**PAGE EXCERPT**
┄┄┄┄┄┄
DOUBLE EXPOSURE

by Khristina Lew


It's all Greek to me

We've all seen the movie "My Big Fat Greek Wedding." Most people liked it, but my Ukrainian American friends loved it - because they can relate to it. When Toula brings Ian home to meet her large, ethnic, overbearing family, we cringe with her. We've been there.

We empathize with Toula, but forget that it is poor Ian who has to strip to his skivvies to be baptized Greek Orthodox.

Nowadays there are a lot of Ians among us in the Ukrainian American community, and this month this space is for them.

Ask most people married to Ukrainian Americans who are not of Ukrainian descent themselves and they'll tell you that they have welcomed the Ukrainian culture and traditions. (Except for the Ukrainian custom of visiting the family dead after Easter - what my sisters and I fondly refer to as "Grave Day." That custom, says my brother-in-law Pete Hausler, is a "bit overwhelming. The whole day is spent chasing a priest around the cemetery." And of course there's the picnicking on the graves ...

First introductions to the Ukrainian American community can be tough. Dana Pencak of Windermere, Fla., says it was "difficult at first because of the rich culture and the Ukrainian language. But that only encouraged me to want to become a part of it. America is a melting pot, and people have lost their traditions. When I met [husband] Adrian's family, I wanted to learn the language, become part of the tradition."

Brian Tomko of Millburn, N.J., says that when he first started dating his wife, Anya, some people, especially men, would speak Ukrainian in front of him on purpose. "They knew I didn't understand the language, and they made it a barrier." Mr. Tomko has learned to speak Ukrainian and now, he laughs, "there are advantages to being excluded - I can tune certain people out."
┄┄┄┄┄┄
**AVAILABLE DATA**
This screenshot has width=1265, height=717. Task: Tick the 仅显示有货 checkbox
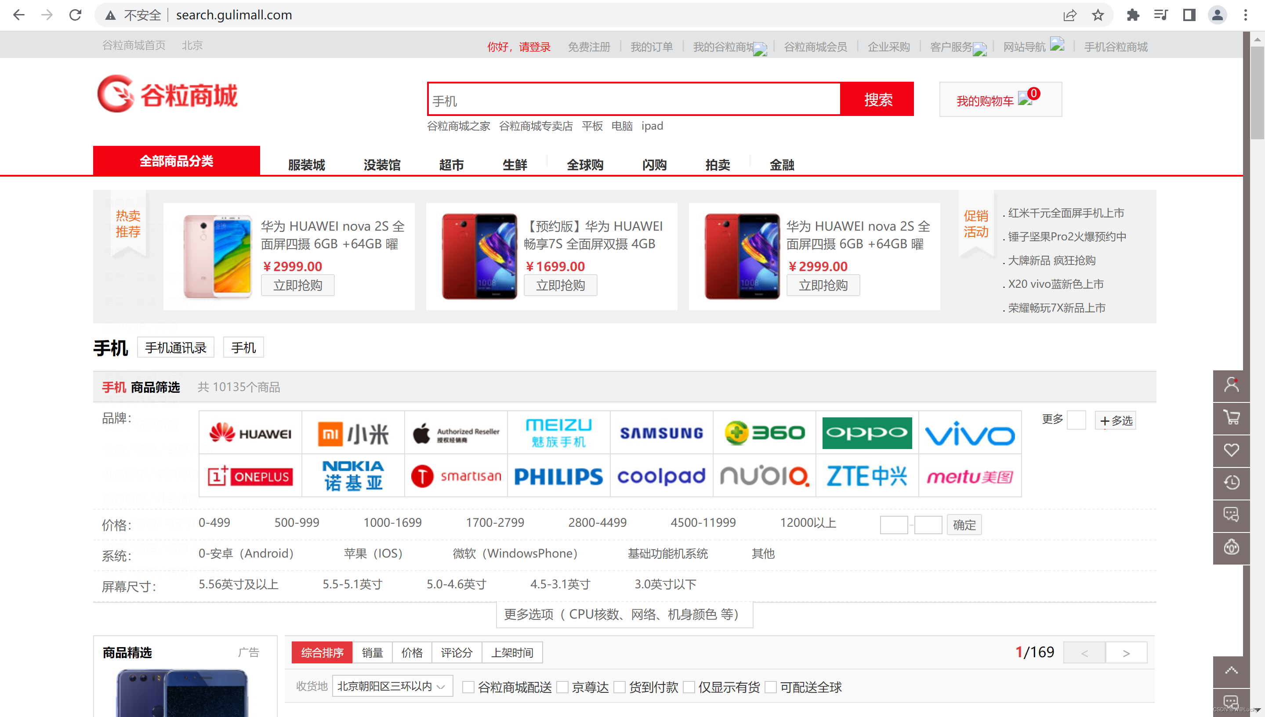[x=689, y=687]
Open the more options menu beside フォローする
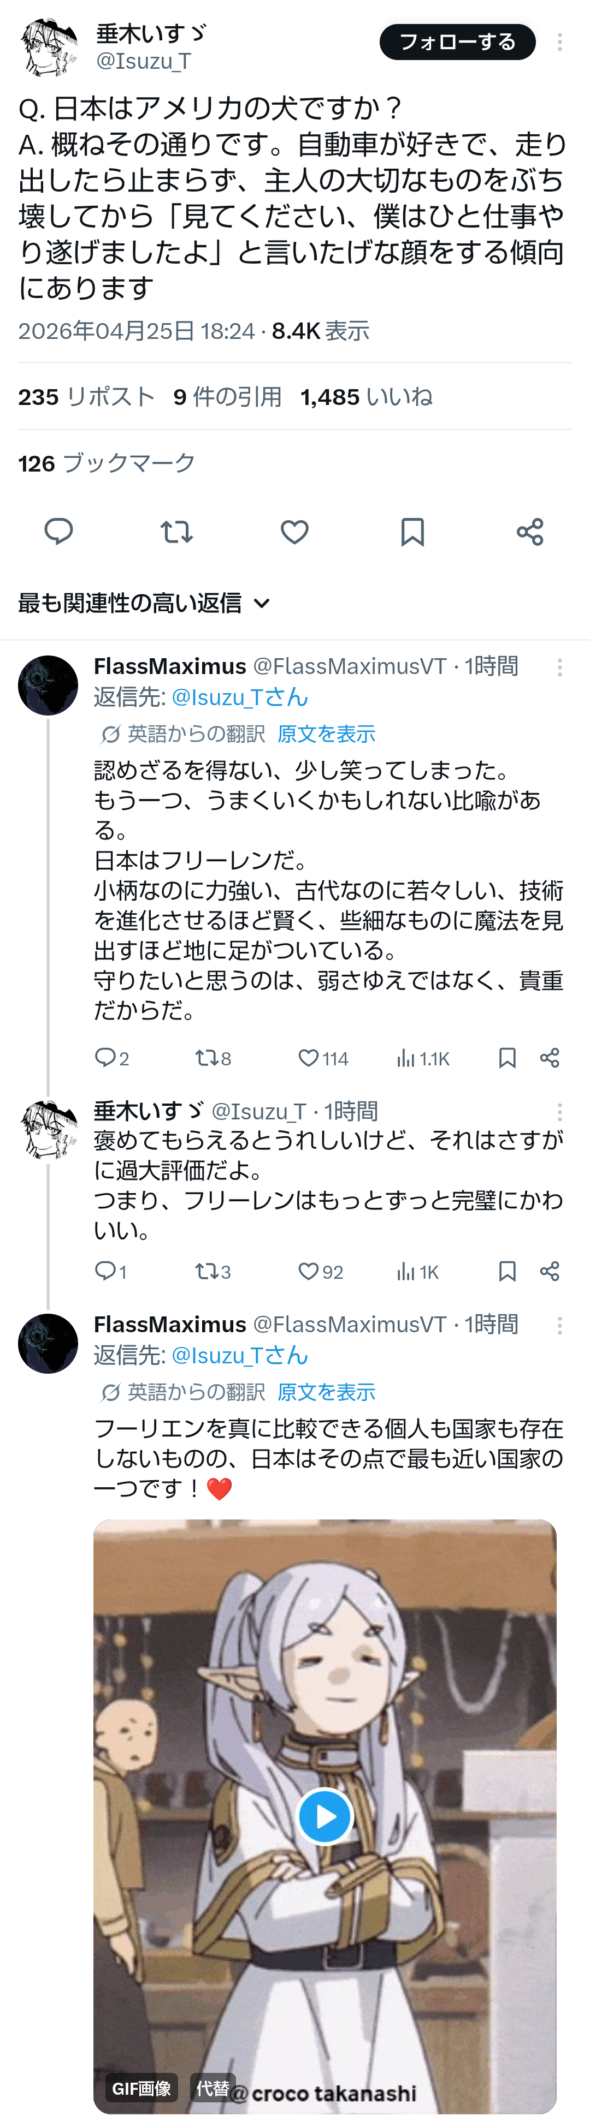Image resolution: width=590 pixels, height=2128 pixels. [x=559, y=42]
┄┄┄┄┄┄
**REQUIREMENTS**
1 – Identify every person whose own words are quoted in the column about spouses in the Ukrainian American community.
2 – Write the next portion of the column about spouses in the Ukrainian American community, continuing after its final sentence.

**ANSWERS FOR THE TASKS**
1 – Pete Hausler, Dana Pencak, Brian Tomko

2 –
Julie Gnoy of Warren, N.J., says that being introduced as the new girlfriend of a Ukrainian American man was "very intimidating," but that her sister-in-law, Chrystia Stasiuk, took her under her wing and helped her meet people.

Ghassan Chehadé of West Orange, N.J., noticed that "Ukrainians in America are very attached to each other through Ukrainian school, church, community." He is amazed that "neighbors in America don't know each other, but Ukrainians here know Ukrainians in Toronto." Mr. Chehadé was born in Lebanon and met his wife, Inya Bonacorsa, in Kyiv where he was studying. Neither could speak the other's language, so they communicated in French.

Douglas Forbes of Boulder, Colo., says it helps if you're interested in "other cultures, other languages, in travel," but that if you aren't a social person, "you might have a hard time with Ukrainian weddings, zabavas and funerals." He met his wife, Lida Bihun, at college where he studied the Russian language, and they lived together for several months, in Ukraine where he learned to speak Ukrainian.

All the people I spoke to have incorporated the Ukrainian heritage into their lives, in varying ways. Some have children who speak Ukrainian. Some have baptized their kids in the Ukrainian faith. Some have learned to speak Ukrainian themselves. There are many Ukrainian Americans who have not maintained their Ukrainian heritage; I have great respect for the non-Ukrainians who try.

The mix of Ukrainian and other cultures has had some interesting results. Douglas Forbes comes from a large Scottish clan. "I grew up with a strong sense of tradition. My family is focused around a giant interconnected web of shared values," he said. "Lida and I both have strong traditions, and with a little effort, our kids will grow up with strong feelings of inheritance from both sides of the family."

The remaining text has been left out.